::: 原文抜粋
あなたのコトバが あなたをだます/日本語道場2020

「漢字假名まじり文」の日本語をkeywordに私たちの社会の深層をさぐります。

E29/日本人のザンネンな言語環境:

連載29「日常生活即訓練」の理(コトワリ)
☆英会話のみならず、
あらゆる技芸・知識・技能を身につけるには、集中的慣習活動が、一定の期間必要です。いわゆるナラシ練習です。
◎「日常生活の中で日々くりかえししている言動が、そのまま(その作業能力の)維持練習になっているコト」に氣づくヒトは、きわめて少のうございます。
油彩写実画で例えますと、
筆かざしでスケッチをとり、ナイフで混色・色合せ。この練習をせずに、ひたすらコスリまくりの上の空。コトバ邪念でウシロ向き、といった手枷足枷の練習を、週に二三回やる、というのが、万年初心者の典型であります。実像が見えてきません。

○語学で例えますと、
毎日、母語と比べて、どのくらい多くナラシ練習しているか?
日本人は毎日ニホンゴで生活していますが、
「この日常作業が、身につけた日本語を日々メンテナンス維持しているコトだ」と氣づくヒトは、ほとんどいません。
::::::
::: 項目一覧
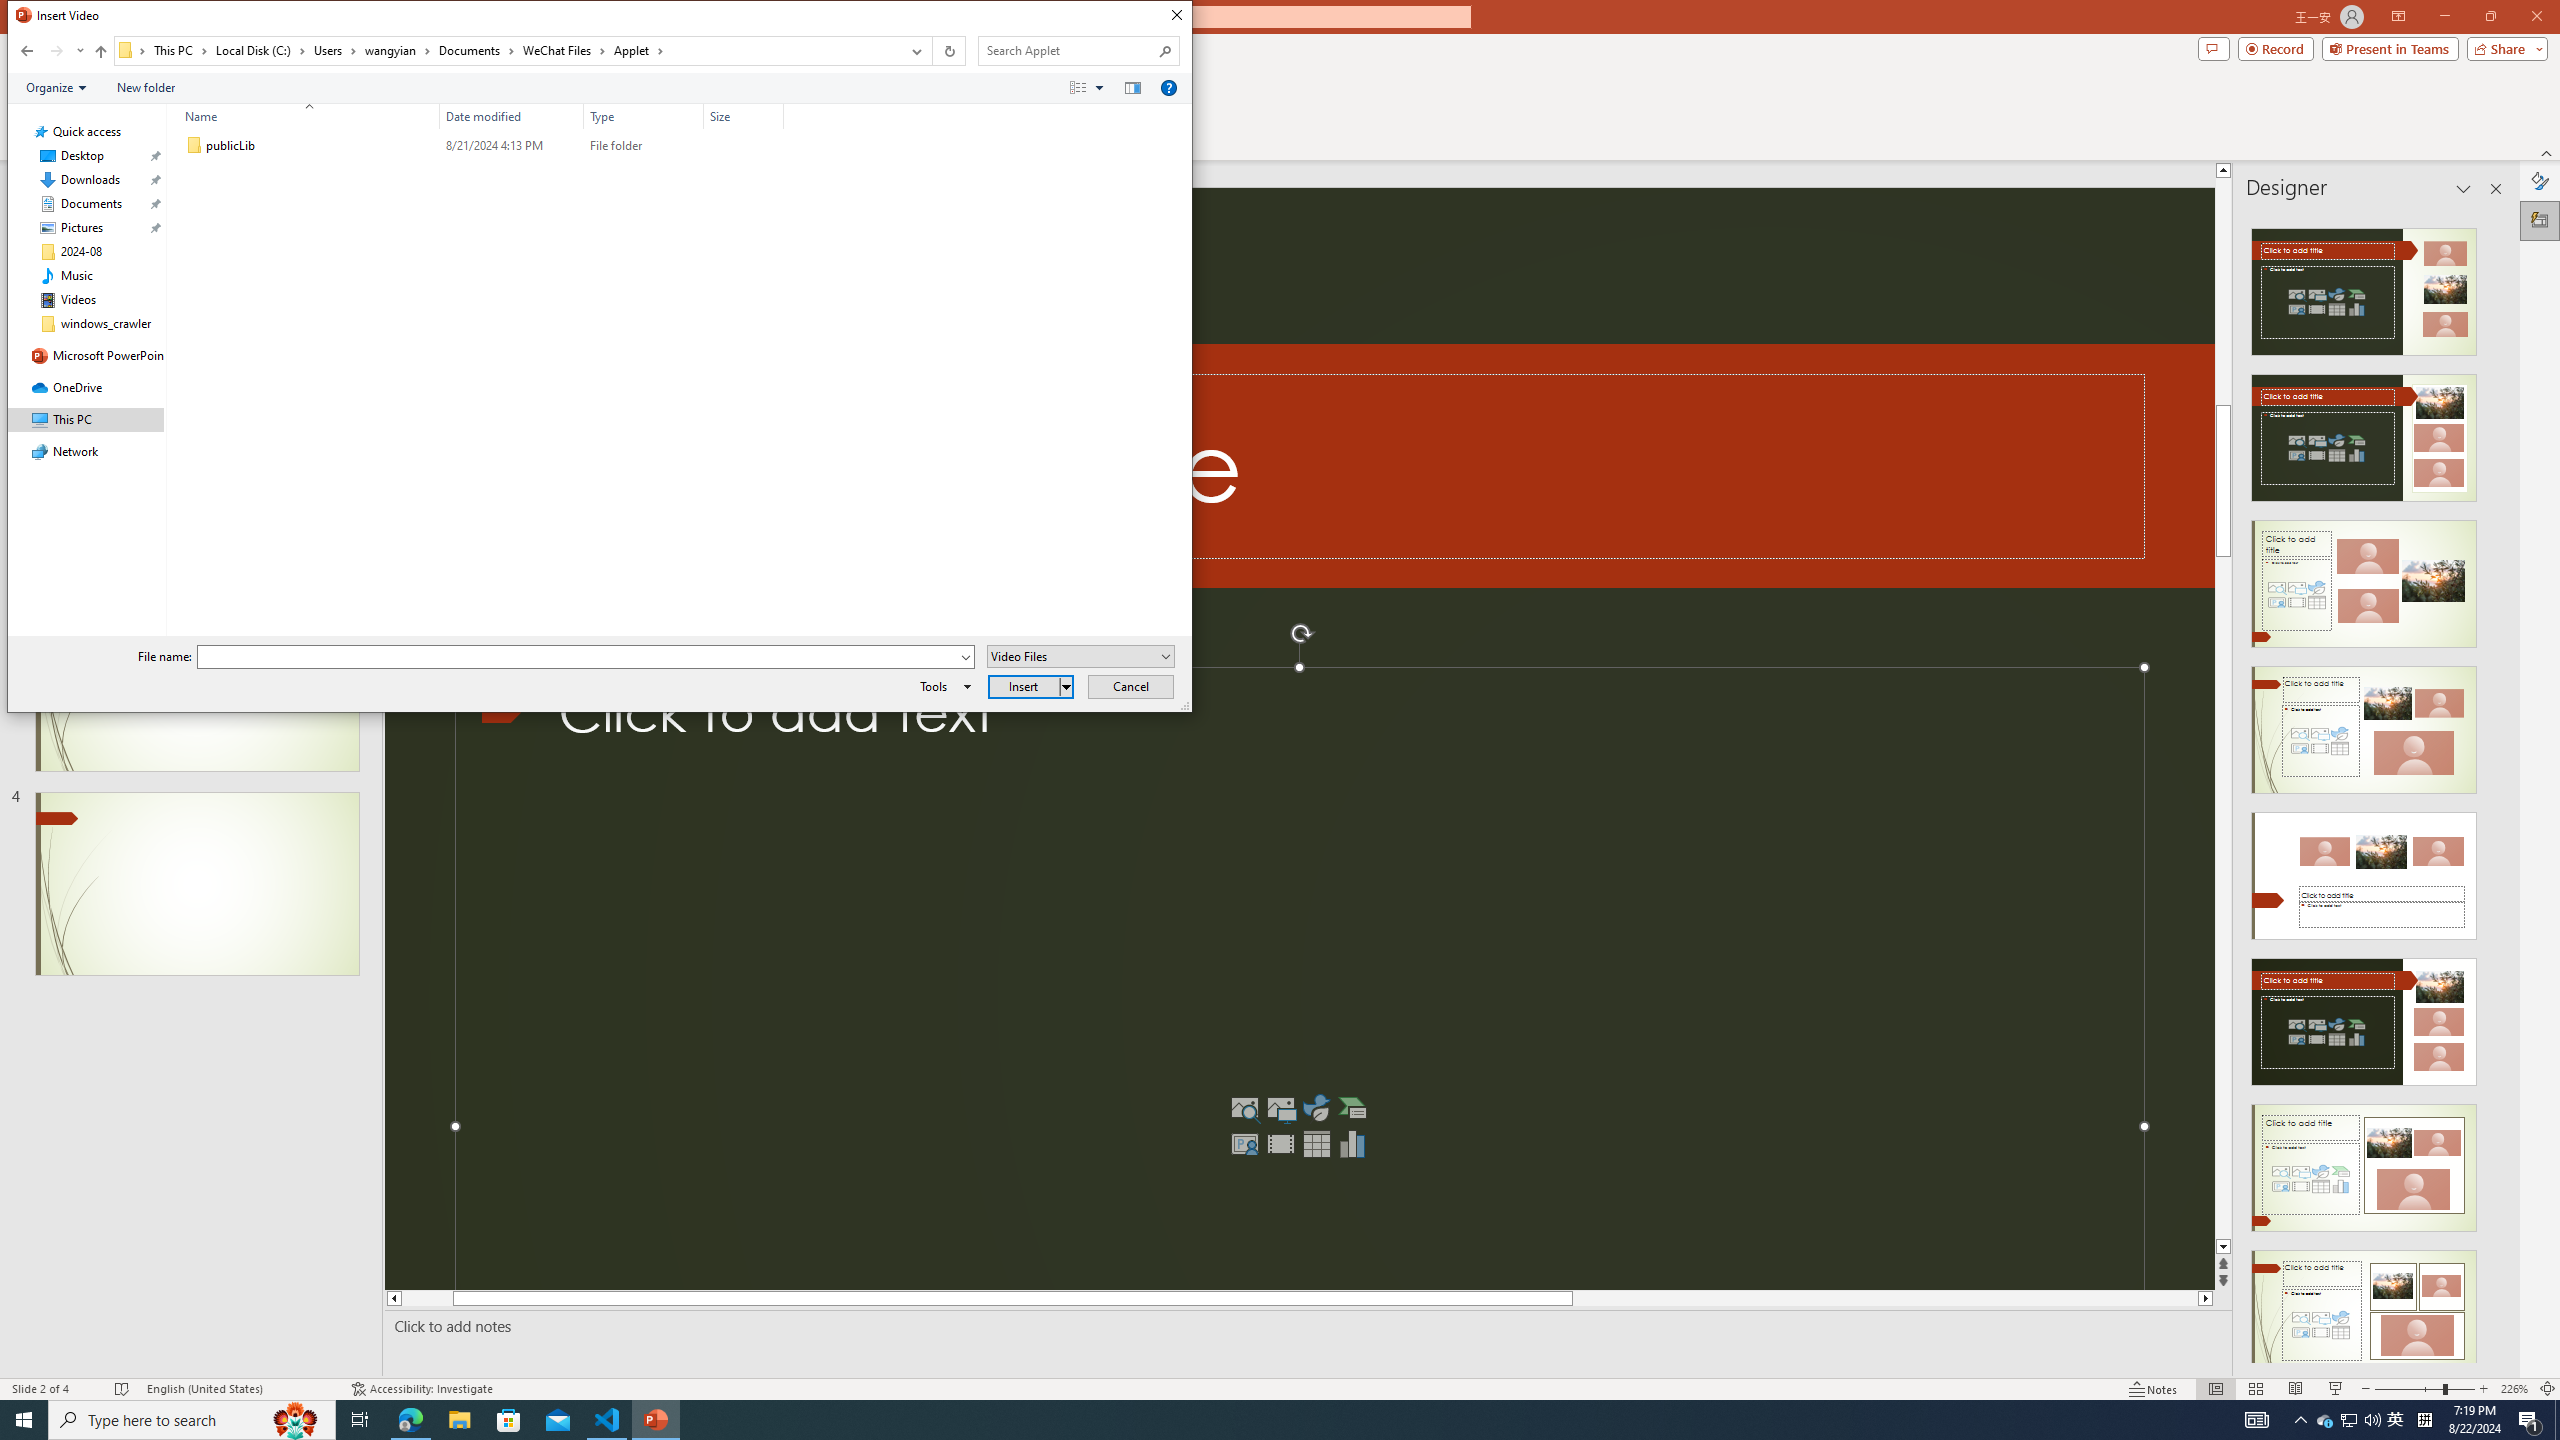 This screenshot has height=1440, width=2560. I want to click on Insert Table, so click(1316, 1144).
::::::
::: 項目一覧
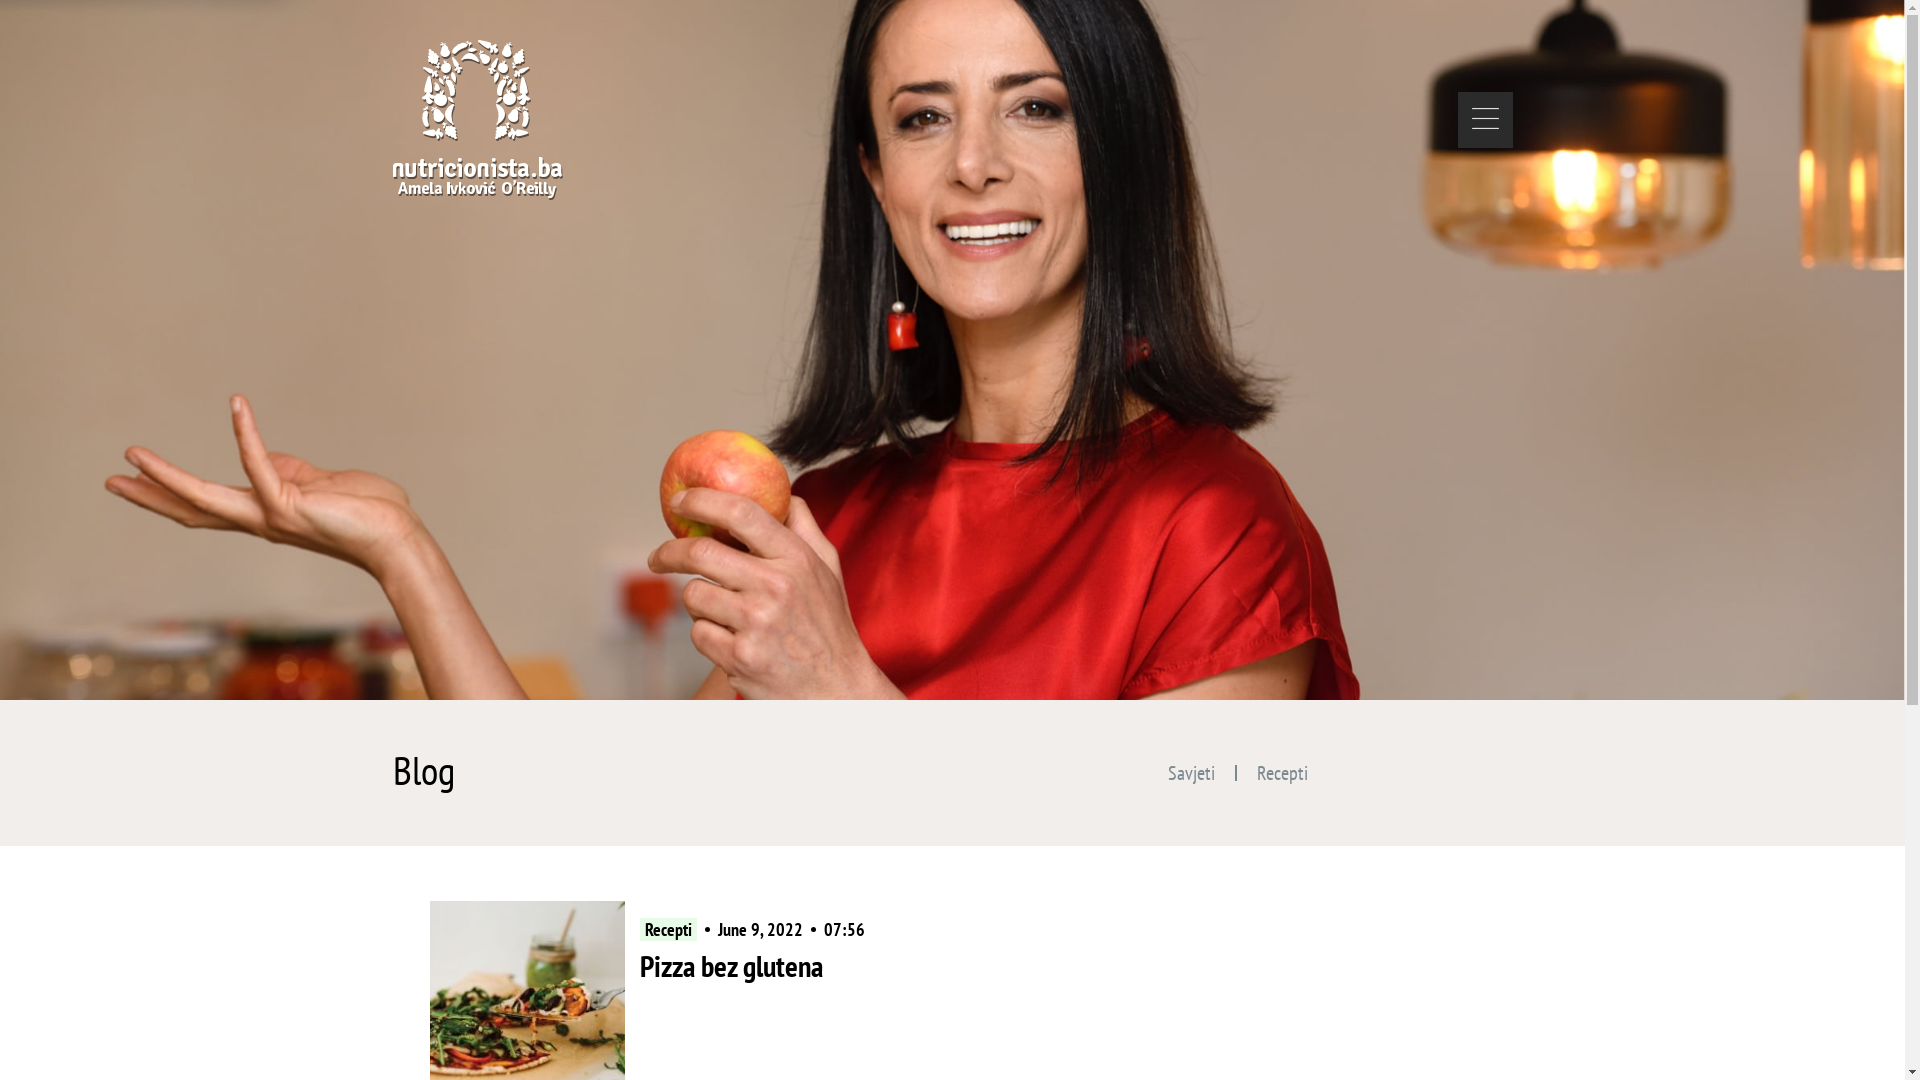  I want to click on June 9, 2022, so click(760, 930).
::::::
● **作業内容**
[1] 原文抜粋のうち「連載29「日常生活即訓練」の理(コトワリ)」から「くヒトは、ほとんどいません。」までを、一字一句違えずに書き写してください。
[2] 原文抜粋に基づき、次の各問いに答えてください。
(a) あらゆる技芸・知識・技能を身につけるために、一定の期間必要とされているものは何ですか。
(b) 万年初心者の典型とされる練習は、週に何回行うものとされていますか。
(c) 日本人は毎日何で生活していると述べられていますか。
[3] 次の各記述が原文抜粋の内容と合致するかどうかを、「はい」または「いいえ」で答え、判断の根拠となる箇所を原文からそのまま引用してください。
(a) 日常の言動がそのまま維持練習になっていることに気づく人は多い、と述べられている。
(b) 油彩写実画の例では、筆かざしでスケッチをとることが挙げられている。
(c) 日本人は毎日英語で生活している、と述べられている。
記録はここでは一切用いません。

● **解答一覧**
[1]
連載29「日常生活即訓練」の理(コトワリ)
☆英会話のみならず、
あらゆる技芸・知識・技能を身につけるには、集中的慣習活動が、一定の期間必要です。いわゆるナラシ練習です。
◎「日常生活の中で日々くりかえししている言動が、そのまま(その作業能力の)維持練習になっているコト」に氣づくヒトは、きわめて少のうございます。
油彩写実画で例えますと、
筆かざしでスケッチをとり、ナイフで混色・色合せ。この練習をせずに、ひたすらコスリまくりの上の空。コトバ邪念でウシロ向き、といった手枷足枷の練習を、週に二三回やる、というのが、万年初心者の典型であります。実像が見えてきません。

○語学で例えますと、
毎日、母語と比べて、どのくらい多くナラシ練習しているか?
日本人は毎日ニホンゴで生活していますが、
「この日常作業が、身につけた日本語を日々メンテナンス維持しているコトだ」と氣づくヒトは、ほとんどいません。

[2]
(a) 集中的慣習活動（いわゆるナラシ練習）
(b) 週に二三回
(c) ニホンゴ

[3]
(a) いいえ。「氣づくヒトは、きわめて少のうございます」
(b) はい。「筆かざしでスケッチをとり」
(c) いいえ。「日本人は毎日ニホンゴで生活しています」